Il sera renvoyé pour l'exposé complet des demandes et moyens des parties à leurs dernières conclusions.

L'ordonnance de clôture a été rendue le 6 juin 2024.

MOTIFS

- Sur les obligations contractuelles

Selon l'article 1103 du code civil, les contrats légalement formés tiennent lieu de loi à ceux qui les ont faits.

La SCI [D] IV soutient que les travaux de construction du boisseau de chargement n'étaient soumis à aucun délai de réalisation triennal et n'étaient déterminants ni de l'engagement de la SAS Sabarot Agriculture à souscrire le bail, ni de la renonciation de la SAS Sabarot Agriculture à la faculté de résiliation triennale ; que la construction du boisseau n'est évoquée au bail que pour justifier que sa durée soit de dix ans, ce qui lui laissait ce délai pour y procéder ; que la clause de majoration du loyer lui donnait en réalité une prime à la célérité : plutôt les travaux de construction du boisseau auraient été achevés, plutôt elle aurait pu bénéficier d'une augmentation de loyer sur les années subsistantes du contrat de bail ; que la renonciation à la faculté de résiliation triennale par la société preneuse est un accord distinct entre les parties ; que le bail ne mentionne aucun délai ni de date butoir, ni de sanction en l'absence de réalisation du boisseau.

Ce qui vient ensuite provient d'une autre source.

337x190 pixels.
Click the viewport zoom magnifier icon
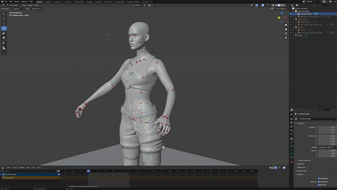[286, 25]
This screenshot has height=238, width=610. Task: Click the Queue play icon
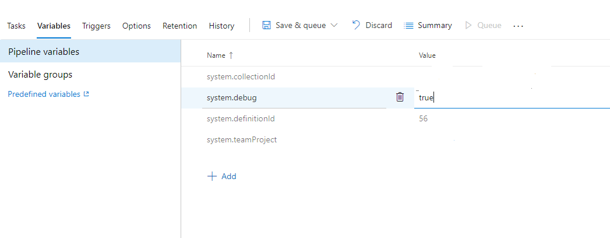click(x=468, y=26)
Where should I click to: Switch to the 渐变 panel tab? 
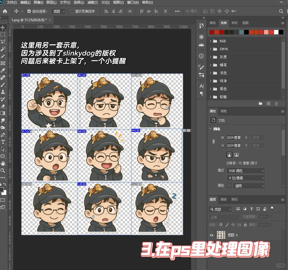pos(234,23)
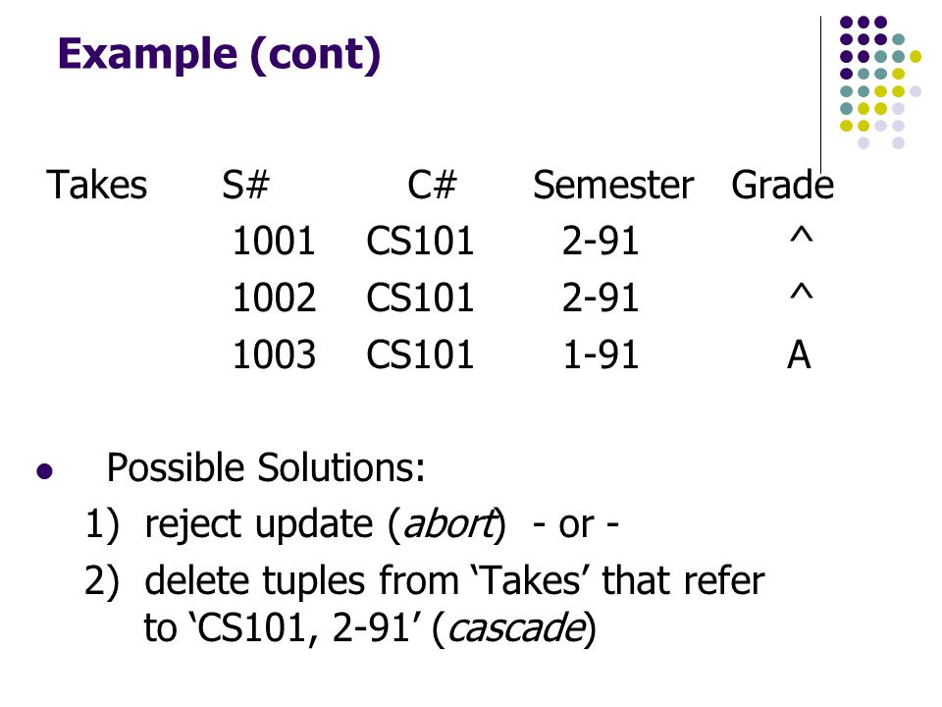
Task: Click the 'C#' column header
Action: coord(432,185)
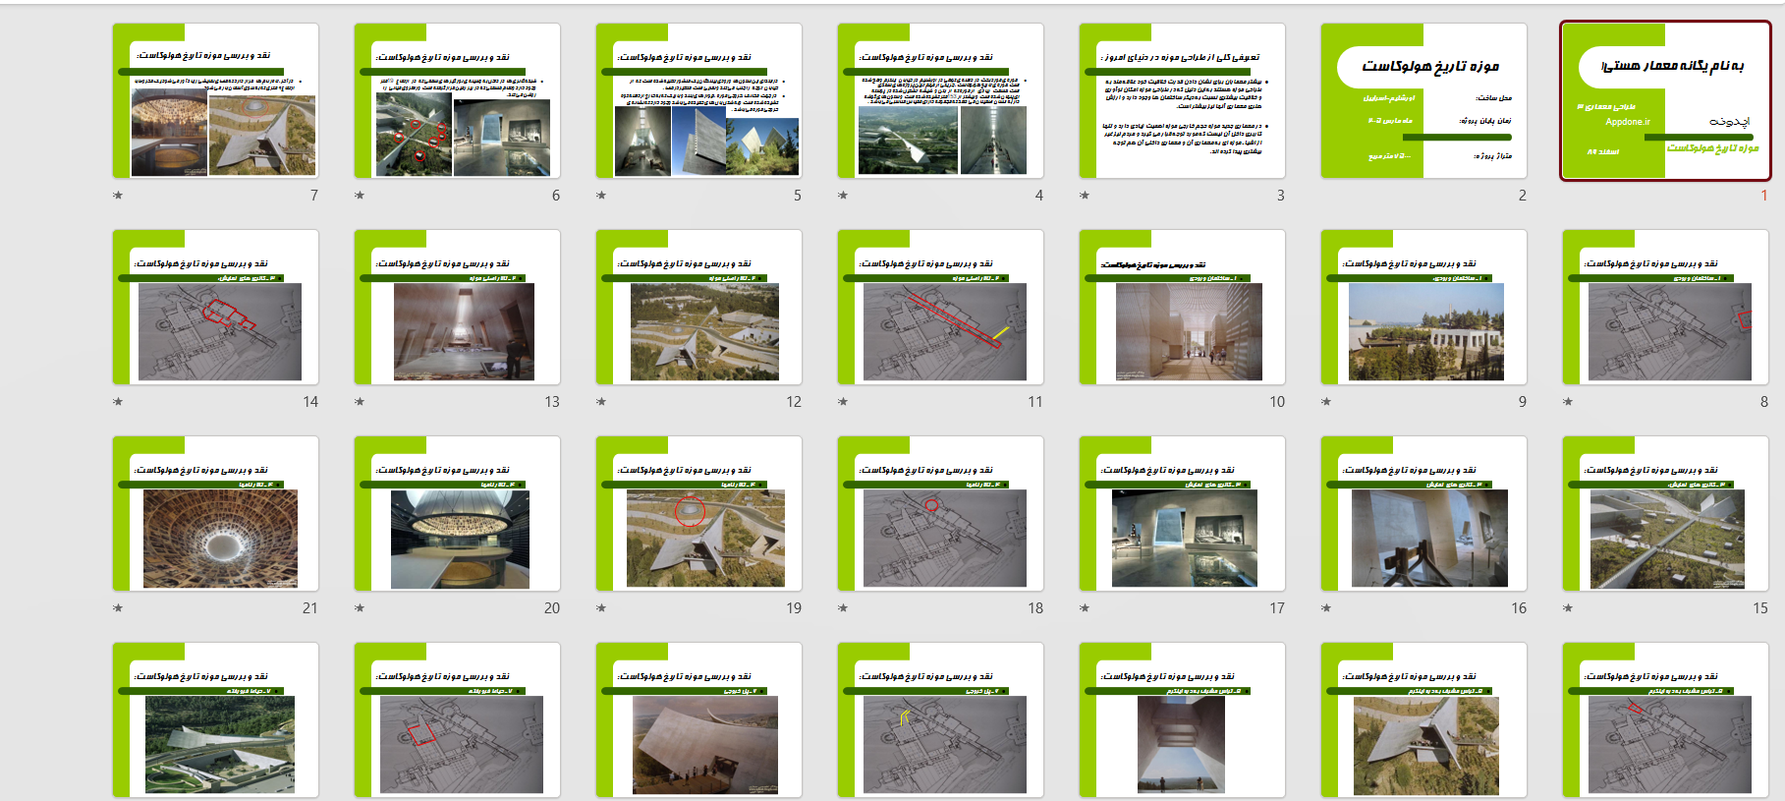Select slide 6 with red-circled aerial photo

tap(457, 101)
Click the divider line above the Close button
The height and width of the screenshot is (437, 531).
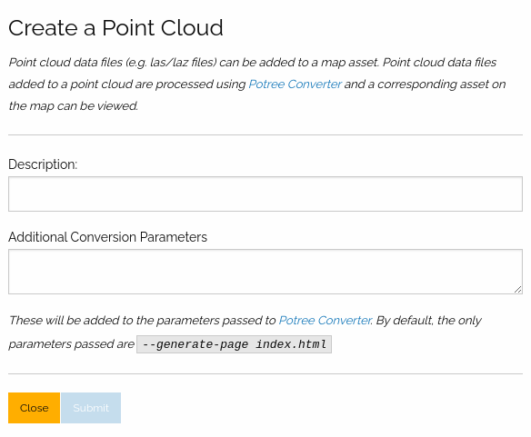(266, 373)
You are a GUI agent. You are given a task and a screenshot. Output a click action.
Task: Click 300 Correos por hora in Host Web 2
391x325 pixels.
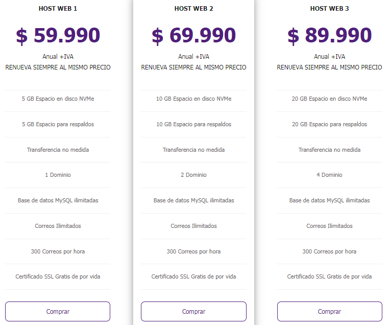(194, 251)
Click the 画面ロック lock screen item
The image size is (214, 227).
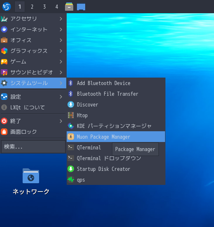coord(33,132)
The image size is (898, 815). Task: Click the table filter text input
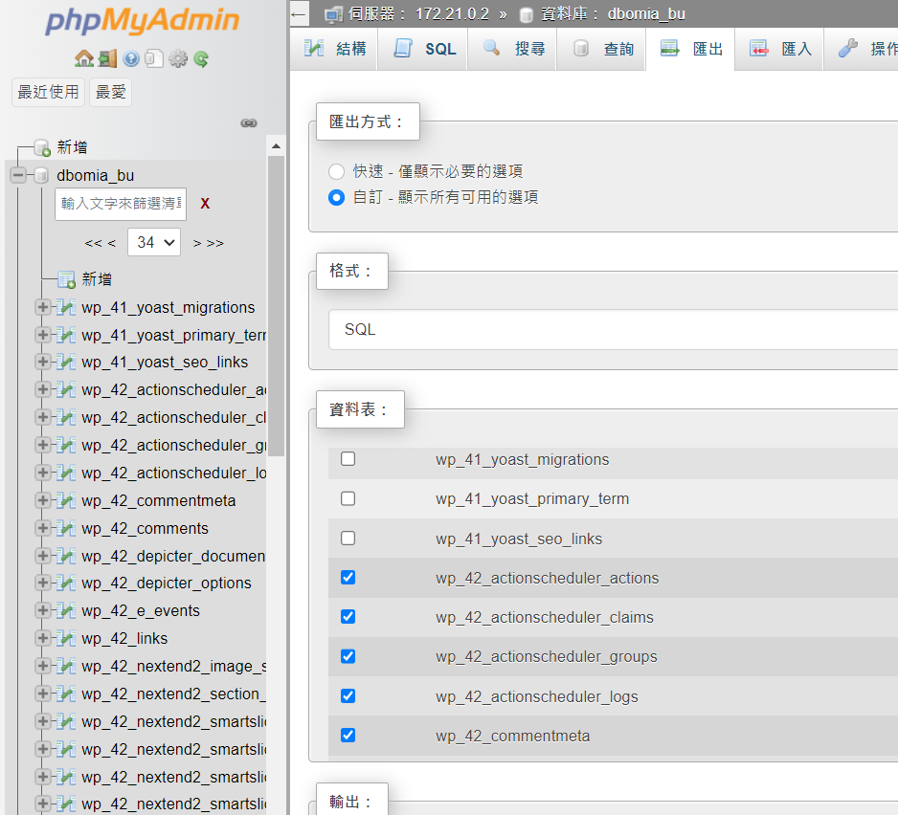click(x=121, y=204)
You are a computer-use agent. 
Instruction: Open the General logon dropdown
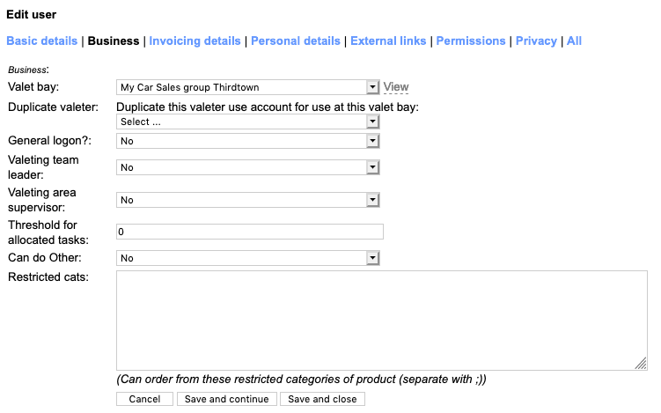click(246, 141)
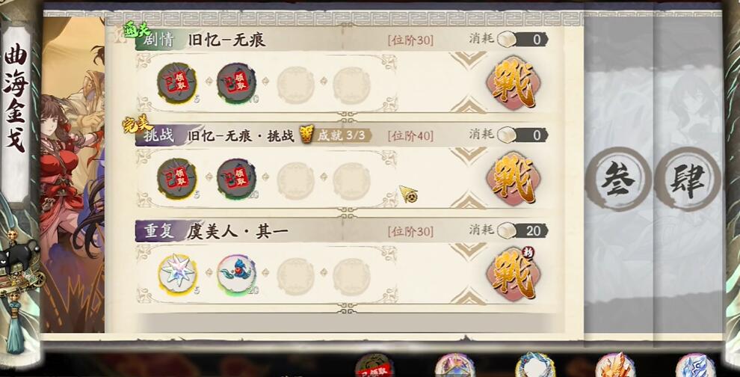Click second claimed reward in 挑战 row
This screenshot has width=740, height=377.
coord(236,179)
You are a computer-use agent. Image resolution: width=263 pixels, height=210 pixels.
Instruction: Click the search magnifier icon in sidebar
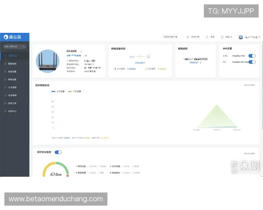click(x=24, y=46)
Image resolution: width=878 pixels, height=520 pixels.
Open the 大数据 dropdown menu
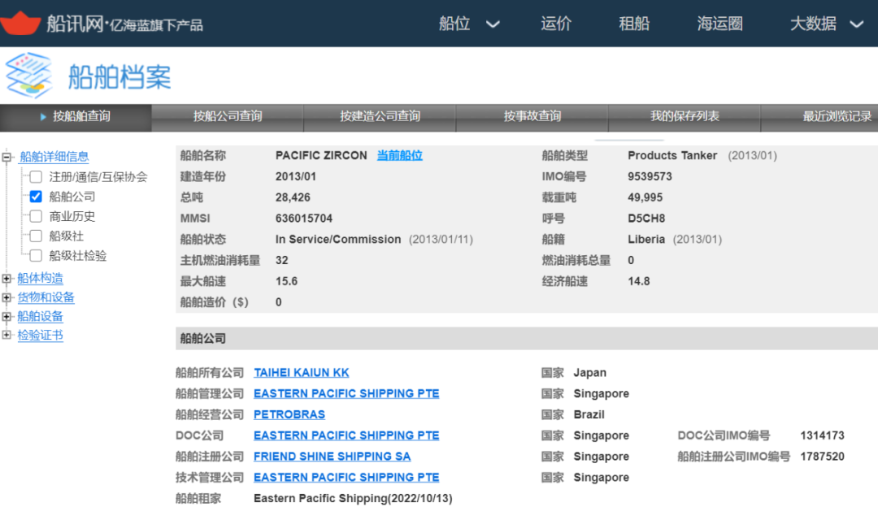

La désignation des biens loués incluait en vertu de l'article 2 du contrat : 'un boisseau de chargement, en cours de construction par le bailleur (Annexe 6)'.

Un boisseau, en complément d'une installation de stockage en silo, permet de garantir un chargement rapide des camions en céréales.

L'article 3 de ce même contrat précisait que 'compte tenu des travaux effectués par le bailleur à la demande du preneur, le présent bail est consenti et accepté pour une durée de dix (10) années entières et consécutives'. Il était ensuite indiqué que le preneur n'avait pas de faculté de donner congé à l'expiration d'une période triennale.

L'article 6.4.2 du bail énonçait : 'Conformément aux dispositions de l'article L.145-40-2 du code de commerce, le bailleur communiquera au preneur, lors de la conclusion du présent bail location, puis tous les trois ans, un état prévisionnel des travaux qu'il envisage de réaliser dans les trois années suivantes, assorti d'un budget prévisionnel (Annexe 6)'.

Enfin, l'Annexe 6 est rédigée en ces termes :

'Annexe 6 - Travaux à réaliser (article L.145-40-2 du code de commerce)

Etat et budget prévisionnels des travaux à réaliser pour les trois prochaines années : Boisseau de chargement'

Figurait ensuite un devis en date du 14 décembre 2017 de la SARL JPGC La Baume concernant la 'Fourniture d'un boisseau de chargement' pour un montant de 70 639 euros HT.

Ainsi, il ressort des stipulations du bail que les parties avaient contractualisé l'obligation pour la SCI [D] IV, bailleur, de réaliser des travaux d'aménagement du site de Siaugues Sainte-Marie, celui-ci s'étant engagé à réaliser le boisseau de chargement dans un délai de trois ans. La durée du bail s'expliquait par les travaux que devait réaliser le bailleur et en contrepartie, le preneur ne disposait pas de la faculté de résiliation à l'expiration d'une période triennale.

Au surplus, la question de la réalisation du boisseau de chargement a donné lieu à des échanges entre les parties dans le cadre de l'exécution du contrat puisque celles-ci se sont réunies le 3 juin 2020 à ce sujet : des discussions sont intervenues quant aux conséquences sur le loyer de la non réalisation de ces travaux.

En septembre 2020, la SAS Sabarot Agriculture s'est plainte auprès de son bailleur de la non réalisation du boisseau, qui était pour elle 'une condition déterminante et une contrepartie à notre engagement de rester dans les lieux pendant une telle durée'.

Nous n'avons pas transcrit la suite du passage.